GOAL OF THE EXERCISE: Exactly as they appear, write the lines from the one containing "This screenshot has height=504, width=848." to the final line of the entries, leaving pictures out.
[Start of section]
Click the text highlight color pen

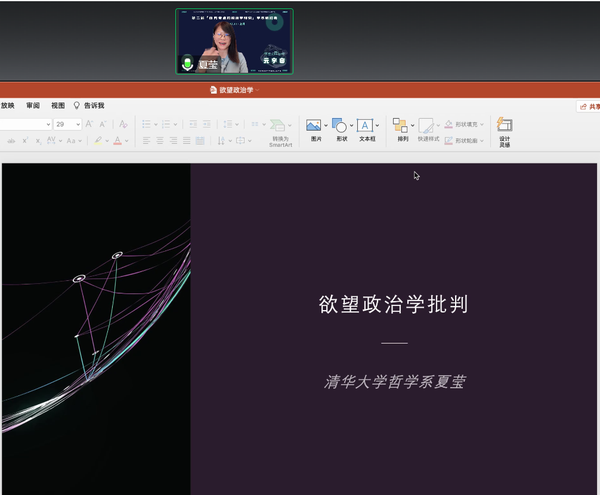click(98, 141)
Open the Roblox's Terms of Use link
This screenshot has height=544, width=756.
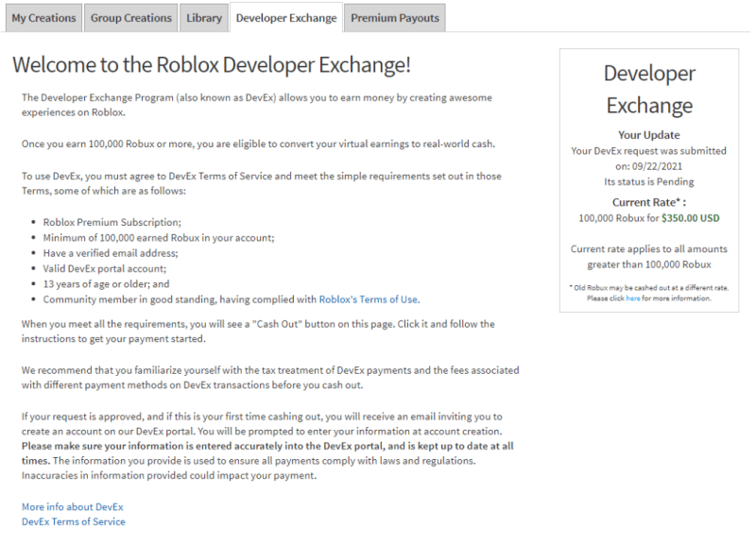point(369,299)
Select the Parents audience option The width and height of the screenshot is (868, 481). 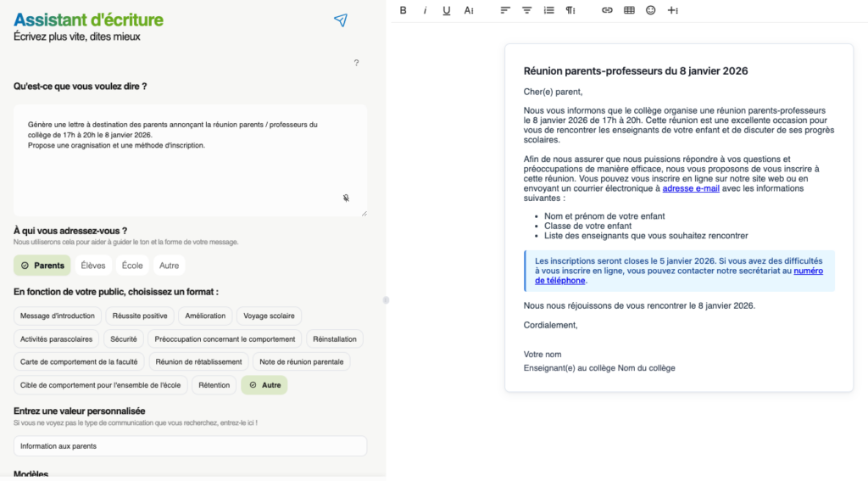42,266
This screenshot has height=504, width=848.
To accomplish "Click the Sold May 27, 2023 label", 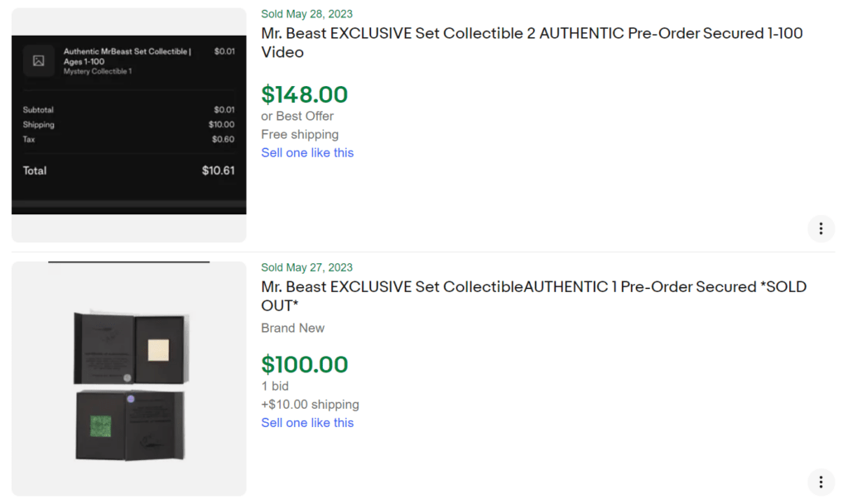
[End of section]
RESULT BELOW:
This screenshot has height=504, width=848.
To accomplish "Click the Sold May 27, 2023 label", 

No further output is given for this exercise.